In the present study Box-PCR technique was employed for the rapid molecular typing of 200 halophilic bacterial isolates. Box-PCR is based on the observation that outwardly facing oligonucleotide primer, complementary to interspersed repeated sequences, enables the amplification of differently sized DNA fragments, consisting of DNA sequences lying in between these elements (De Bruijn, 1992; Georghiou ; Judd ). The majority of the strains analyzed had different BOX patterns, confirming the high discriminative power of the BOX-PCR fingerprint technique and reporting high diversity of halophilic bacteria in marine environment.

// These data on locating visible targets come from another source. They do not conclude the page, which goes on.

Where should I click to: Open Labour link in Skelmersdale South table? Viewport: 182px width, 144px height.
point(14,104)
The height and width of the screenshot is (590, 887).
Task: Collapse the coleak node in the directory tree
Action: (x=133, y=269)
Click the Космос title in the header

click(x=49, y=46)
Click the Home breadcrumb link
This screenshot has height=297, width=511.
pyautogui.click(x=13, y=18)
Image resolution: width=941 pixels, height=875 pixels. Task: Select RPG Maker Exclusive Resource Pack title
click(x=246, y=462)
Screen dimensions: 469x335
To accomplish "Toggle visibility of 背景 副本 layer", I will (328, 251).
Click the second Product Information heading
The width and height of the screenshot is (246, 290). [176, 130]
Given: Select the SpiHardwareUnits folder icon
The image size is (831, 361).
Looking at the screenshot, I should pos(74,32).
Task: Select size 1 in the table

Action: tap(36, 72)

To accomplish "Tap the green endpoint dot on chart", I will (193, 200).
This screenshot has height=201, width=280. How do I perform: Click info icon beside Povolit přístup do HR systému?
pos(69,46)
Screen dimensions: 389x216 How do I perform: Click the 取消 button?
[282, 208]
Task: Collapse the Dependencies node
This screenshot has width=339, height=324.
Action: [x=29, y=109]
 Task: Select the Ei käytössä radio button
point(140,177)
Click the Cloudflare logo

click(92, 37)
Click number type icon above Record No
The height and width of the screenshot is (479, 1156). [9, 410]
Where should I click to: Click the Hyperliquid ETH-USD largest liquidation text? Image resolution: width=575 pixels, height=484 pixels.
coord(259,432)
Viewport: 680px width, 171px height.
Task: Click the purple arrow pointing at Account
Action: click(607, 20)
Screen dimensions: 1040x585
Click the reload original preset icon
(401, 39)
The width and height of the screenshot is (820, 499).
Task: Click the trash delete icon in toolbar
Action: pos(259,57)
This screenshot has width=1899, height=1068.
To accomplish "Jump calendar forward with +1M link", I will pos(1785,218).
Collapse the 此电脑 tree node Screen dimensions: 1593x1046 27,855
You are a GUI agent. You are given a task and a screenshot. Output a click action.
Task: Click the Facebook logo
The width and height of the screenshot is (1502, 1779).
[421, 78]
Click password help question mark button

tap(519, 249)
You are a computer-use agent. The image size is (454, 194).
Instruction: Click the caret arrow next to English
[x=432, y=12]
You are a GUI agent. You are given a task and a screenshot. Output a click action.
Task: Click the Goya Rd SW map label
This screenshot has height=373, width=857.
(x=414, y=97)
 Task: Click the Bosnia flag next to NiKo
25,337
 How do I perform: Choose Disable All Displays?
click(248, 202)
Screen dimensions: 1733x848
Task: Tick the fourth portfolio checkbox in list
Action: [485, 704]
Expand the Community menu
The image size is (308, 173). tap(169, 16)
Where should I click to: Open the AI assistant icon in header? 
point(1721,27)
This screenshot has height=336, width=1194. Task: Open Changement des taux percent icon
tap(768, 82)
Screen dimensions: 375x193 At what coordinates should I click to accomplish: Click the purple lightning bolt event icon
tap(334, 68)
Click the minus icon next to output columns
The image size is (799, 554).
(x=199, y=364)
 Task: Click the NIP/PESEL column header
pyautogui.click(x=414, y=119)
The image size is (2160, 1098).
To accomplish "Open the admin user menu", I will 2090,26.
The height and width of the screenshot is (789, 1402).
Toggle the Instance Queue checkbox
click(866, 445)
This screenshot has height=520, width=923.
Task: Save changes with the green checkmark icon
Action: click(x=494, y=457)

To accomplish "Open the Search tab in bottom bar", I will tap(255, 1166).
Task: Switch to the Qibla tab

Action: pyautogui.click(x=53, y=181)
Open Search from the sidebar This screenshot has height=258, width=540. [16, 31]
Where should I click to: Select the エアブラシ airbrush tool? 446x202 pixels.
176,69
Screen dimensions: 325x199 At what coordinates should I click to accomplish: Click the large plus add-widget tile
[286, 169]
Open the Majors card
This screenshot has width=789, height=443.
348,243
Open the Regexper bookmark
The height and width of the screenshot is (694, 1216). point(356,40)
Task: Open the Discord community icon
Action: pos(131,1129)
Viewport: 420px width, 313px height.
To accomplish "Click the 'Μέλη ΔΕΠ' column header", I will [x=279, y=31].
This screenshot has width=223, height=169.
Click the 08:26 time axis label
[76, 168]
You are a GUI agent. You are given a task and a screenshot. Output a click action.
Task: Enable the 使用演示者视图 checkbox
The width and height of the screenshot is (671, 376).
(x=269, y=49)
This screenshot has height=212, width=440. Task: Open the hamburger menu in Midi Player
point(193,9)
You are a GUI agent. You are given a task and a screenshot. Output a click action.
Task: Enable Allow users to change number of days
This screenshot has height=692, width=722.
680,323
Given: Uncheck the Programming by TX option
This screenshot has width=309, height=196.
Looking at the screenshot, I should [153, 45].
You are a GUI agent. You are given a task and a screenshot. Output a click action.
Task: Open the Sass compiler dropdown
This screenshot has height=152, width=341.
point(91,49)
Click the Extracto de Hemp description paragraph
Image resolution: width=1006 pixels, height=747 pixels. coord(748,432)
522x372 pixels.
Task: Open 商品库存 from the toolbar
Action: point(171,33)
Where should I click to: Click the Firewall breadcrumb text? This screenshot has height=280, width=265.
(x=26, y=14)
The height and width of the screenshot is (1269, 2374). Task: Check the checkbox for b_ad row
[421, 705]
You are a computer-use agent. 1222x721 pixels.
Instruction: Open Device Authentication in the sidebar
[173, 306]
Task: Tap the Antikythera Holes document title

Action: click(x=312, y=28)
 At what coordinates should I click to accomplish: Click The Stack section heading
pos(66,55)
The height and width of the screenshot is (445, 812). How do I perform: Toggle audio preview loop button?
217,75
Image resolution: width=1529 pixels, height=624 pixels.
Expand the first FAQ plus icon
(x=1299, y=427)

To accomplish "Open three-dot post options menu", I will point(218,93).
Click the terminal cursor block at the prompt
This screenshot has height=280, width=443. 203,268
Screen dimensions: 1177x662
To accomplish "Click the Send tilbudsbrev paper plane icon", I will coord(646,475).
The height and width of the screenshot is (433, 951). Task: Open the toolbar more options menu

The BLAST identification results showed that isolated strains were composed of 4 phyla, Firmicutes (60%), Proteobacteria (31%), Bacteriodetes (5%) and Actinobacteria (4%). Isolates were affiliated with 16 genera and 36 species. Bacillus was the dominant genus in the phylum Firmicutes comprising (24%) of the total isolates. The dominance of Bacillus spp. is in line with the previous studies (Quesada ; Rodriguez-Valera, 1988; Zahran, 1997).

The aim of this study was to evaluate halophilic bacterial diversity in foreshore soil. To our knowledge, this is the first extensive report on halophilic bacterial diversity from foreshore soil of South Korea.